EXERCISE TASKS:
- a) In the article on loan agents, what share of the holders had to approve Revlon's deal for it to close?
- b) Print everything in the article on loan agents from "To be sure, loan" down to "disputes get heated.".

EXERCISE TEXT:
Banks, for their part, say their actions are guided by the credit agreements corporate borrowers enter into with lenders.

‘A Circus’

Administrative agents are generally tasked with collecting and distributing interest payments, managing amortization schedules and providing other housekeeping services. While that typically commands only a marginal fee, it’s nonetheless a necessary service to secure more lucrative underwriting deals.

Mistaken payments are rare but not unheard of in the business, especially when companies are in the process of restructuring. Normally money managers simply return the funds. But the displeasure over Citigroup’s role in helping Revlon is prompting lenders to play hardball. Revlon had sought a $1.8 billion debt overhaul in April, which creditors including Brigade and HPS organized to block.

The deal needed approval of over 50% of the holders to close. At first, opposing lenders held a blocking position with a majority of the outstanding loan amount opting out. But with the approval of Citigroup, Revlon secured a new $65 million revolving credit facility from the supportive lenders — which the company says was permitted under its covenants — ultimately giving it enough backing to push the deal through.

“I have certainly never seen anything like this,” said Jenny Warshafsky, a covenant analyst at Xtract Research. “The 2020 deal was incredibly aggressive in itself, so it’s no surprise that it’s being challenged by the lenders. The overall situation was already unusual before there was, by happenstance, this clerical error. It’s a circus.”

‘Curry Favor’

In recent years, loan agents have been at the center of a number of high-profile disputes between borrowers and lenders.

A month ago Citigroup was involved in a feud between AMC Entertainment Holdings Inc. and its creditors over the cinema chain’s debt overhaul. A group of loan holders claimed the company violated the terms of its credit agreement for failing to provide adequate financial and legal information about the transaction and why it was allowed under the debt documents.

The group also asked Citigroup to resign as administrative agent for alleged failure to fulfill its role and allow AMC’s deal to proceed, Bloomberg previously reported.

Brigade was a part of the dissenting lender group in the AMC feud as well, according to people with knowledge of the situation who asked not to be identified because the details are private.

JPMorgan Chase & Co. drew the ire of investors less than a year ago when the bank provided a revolver to Peabody Energy Corp. that gave the company and lenders supporting a joint venture with Arch Coal Inc. enough clout to override any objections of existing term loan holders. The move came the same day Peabody switched the administrative agent on the loan agreement to JPMorgan from Goldman Sachs Group Inc.

“Legally speaking, the administrative agent is supposed to be passive and not take sides, reverting to an almost clerical role,” said Elisabeth de Fontenay, a professor at Duke University School of Law and a former corporate lawyer. “But that is often not the reality at all. There is something behind the market feeling that admin agents favor the borrower. It is largely because they get such high fees for arranging these transactions — they want to curry favor.”

To be sure, loan agents have also been sued by aggrieved borrowers as well, and many will often simply resign their role when creditor disputes get heated.

“This will be a wake up call to agent banks. Is it worth being in this predicament where you are caught in the middle between sophisticated lenders and borrowers?” said Enam Hoque, an analyst at Moody’s Investors Service. “I wouldn’t be surprised if this has some shock waves.”

Some in the industry argue that banks such as Citigroup are trying to serve too many masters. In fact, Citigroup on Tuesday resigned as lead arranger for a collateralized loan obligation managed by Brigade amid the escalating legal dispute.

The agent role is better left to more neutral third parties, said Renee Kuhl, executive director of the loan agency group for SRS Acquiom, whose unit competes with Citigroup for those mandates.

If the agent is “a larger investment bank that’s involved behind the scenes with a lot of other lending structures within the company, that’s when you see a lot of these situations appear where people are not happy,” she said.

Saved data entries:
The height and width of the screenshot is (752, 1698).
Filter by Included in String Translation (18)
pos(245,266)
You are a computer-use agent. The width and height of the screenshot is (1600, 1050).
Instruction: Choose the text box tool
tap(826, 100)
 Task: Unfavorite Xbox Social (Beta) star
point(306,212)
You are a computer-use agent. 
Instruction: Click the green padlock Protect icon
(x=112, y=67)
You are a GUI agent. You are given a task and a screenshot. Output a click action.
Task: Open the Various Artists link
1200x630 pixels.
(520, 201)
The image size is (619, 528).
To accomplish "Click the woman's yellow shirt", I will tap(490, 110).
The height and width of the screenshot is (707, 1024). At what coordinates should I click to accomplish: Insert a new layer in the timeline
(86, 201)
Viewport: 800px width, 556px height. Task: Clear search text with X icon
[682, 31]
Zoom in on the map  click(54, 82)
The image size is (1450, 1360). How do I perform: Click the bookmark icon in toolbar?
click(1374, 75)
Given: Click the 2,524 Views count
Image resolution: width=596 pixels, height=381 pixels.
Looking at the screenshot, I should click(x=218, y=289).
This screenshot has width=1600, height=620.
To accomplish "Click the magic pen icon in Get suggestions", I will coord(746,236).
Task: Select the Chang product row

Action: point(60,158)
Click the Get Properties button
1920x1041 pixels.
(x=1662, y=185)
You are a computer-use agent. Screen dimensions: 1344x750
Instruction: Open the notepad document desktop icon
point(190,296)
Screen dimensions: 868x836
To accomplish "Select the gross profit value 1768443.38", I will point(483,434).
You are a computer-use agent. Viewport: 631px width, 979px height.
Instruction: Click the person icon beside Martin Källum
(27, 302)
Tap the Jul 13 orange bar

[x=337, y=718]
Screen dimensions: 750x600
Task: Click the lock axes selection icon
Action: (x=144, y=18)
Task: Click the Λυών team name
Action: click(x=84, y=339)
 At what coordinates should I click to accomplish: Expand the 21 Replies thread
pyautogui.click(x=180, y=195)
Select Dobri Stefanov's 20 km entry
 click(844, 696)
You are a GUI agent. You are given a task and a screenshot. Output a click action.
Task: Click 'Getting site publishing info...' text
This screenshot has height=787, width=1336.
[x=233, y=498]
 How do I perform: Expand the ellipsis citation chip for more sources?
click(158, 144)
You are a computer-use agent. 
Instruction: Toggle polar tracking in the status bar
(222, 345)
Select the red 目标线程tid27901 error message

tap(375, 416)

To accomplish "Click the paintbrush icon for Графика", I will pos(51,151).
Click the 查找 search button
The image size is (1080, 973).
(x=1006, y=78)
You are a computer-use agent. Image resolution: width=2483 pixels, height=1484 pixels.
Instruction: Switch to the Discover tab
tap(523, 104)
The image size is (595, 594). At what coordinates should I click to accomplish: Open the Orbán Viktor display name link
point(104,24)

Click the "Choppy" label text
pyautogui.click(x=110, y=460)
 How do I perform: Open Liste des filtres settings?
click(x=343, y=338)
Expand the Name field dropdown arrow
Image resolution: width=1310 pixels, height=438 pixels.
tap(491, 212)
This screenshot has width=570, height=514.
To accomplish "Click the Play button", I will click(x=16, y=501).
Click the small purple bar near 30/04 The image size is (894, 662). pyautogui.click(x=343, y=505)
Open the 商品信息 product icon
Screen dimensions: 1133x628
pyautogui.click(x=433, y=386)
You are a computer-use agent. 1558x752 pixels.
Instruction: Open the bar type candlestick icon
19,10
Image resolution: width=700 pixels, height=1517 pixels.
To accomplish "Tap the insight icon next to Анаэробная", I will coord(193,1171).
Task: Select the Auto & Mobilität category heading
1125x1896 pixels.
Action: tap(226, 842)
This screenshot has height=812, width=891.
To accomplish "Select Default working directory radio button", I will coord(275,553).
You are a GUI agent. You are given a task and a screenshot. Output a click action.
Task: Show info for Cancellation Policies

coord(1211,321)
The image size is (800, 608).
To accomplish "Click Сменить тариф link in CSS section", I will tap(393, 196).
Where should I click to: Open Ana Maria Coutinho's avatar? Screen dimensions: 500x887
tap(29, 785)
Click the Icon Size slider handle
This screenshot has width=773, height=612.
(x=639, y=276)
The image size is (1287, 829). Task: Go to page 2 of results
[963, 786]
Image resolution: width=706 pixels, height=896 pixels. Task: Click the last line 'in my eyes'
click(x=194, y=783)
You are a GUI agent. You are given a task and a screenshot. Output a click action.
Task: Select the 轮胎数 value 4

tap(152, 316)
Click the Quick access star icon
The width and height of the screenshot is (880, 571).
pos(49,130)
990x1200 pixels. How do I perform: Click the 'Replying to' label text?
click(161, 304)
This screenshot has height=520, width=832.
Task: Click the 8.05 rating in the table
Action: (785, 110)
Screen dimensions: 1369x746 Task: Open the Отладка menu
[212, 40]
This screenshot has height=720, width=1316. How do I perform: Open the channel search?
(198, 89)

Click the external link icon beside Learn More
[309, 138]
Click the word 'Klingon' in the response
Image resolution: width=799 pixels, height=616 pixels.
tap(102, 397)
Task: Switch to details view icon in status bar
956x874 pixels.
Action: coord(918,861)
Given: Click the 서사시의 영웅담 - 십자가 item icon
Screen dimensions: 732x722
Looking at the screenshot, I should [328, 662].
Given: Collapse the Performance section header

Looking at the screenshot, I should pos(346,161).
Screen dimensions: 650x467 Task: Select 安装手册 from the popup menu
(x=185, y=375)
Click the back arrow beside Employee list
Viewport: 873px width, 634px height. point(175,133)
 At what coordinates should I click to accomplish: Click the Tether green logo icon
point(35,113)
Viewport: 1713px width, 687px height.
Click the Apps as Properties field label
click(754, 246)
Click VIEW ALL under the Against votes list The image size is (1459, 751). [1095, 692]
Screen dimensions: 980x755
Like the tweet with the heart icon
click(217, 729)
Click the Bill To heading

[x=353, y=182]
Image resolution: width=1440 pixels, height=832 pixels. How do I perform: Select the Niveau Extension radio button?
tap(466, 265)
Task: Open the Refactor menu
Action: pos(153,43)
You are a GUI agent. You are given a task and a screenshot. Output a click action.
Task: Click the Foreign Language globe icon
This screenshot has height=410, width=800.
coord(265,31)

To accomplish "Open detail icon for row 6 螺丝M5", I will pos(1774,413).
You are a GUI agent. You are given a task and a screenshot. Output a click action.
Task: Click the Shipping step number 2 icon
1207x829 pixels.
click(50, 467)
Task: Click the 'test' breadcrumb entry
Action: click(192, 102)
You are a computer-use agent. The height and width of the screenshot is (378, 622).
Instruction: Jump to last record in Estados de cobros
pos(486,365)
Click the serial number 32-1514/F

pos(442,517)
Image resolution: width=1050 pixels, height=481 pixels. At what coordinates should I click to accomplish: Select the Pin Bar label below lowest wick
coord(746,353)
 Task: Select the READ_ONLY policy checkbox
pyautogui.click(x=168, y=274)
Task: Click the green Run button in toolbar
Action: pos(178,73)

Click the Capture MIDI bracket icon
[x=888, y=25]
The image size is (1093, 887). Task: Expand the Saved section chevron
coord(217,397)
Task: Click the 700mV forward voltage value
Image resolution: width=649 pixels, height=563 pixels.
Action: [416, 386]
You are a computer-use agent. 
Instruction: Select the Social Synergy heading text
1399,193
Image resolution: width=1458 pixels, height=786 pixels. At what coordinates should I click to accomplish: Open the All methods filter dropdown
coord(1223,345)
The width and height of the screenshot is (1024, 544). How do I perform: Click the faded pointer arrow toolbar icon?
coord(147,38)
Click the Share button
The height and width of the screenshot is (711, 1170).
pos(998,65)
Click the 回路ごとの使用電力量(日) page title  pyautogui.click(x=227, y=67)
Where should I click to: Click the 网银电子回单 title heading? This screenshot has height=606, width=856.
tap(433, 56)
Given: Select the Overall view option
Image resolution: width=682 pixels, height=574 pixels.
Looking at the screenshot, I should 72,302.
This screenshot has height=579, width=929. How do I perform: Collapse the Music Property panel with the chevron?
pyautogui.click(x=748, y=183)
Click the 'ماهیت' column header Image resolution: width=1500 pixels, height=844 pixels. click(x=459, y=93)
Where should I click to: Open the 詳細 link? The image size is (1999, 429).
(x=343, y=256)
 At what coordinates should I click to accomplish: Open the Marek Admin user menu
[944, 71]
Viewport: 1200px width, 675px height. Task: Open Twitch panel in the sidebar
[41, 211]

ANSWERS TO THE EXERCISES:
- a) Over 50% of the holders.

- b)
To be sure, loan agents have also been sued by aggrieved borrowers as well, and many will often simply resign their role when creditor disputes get heated.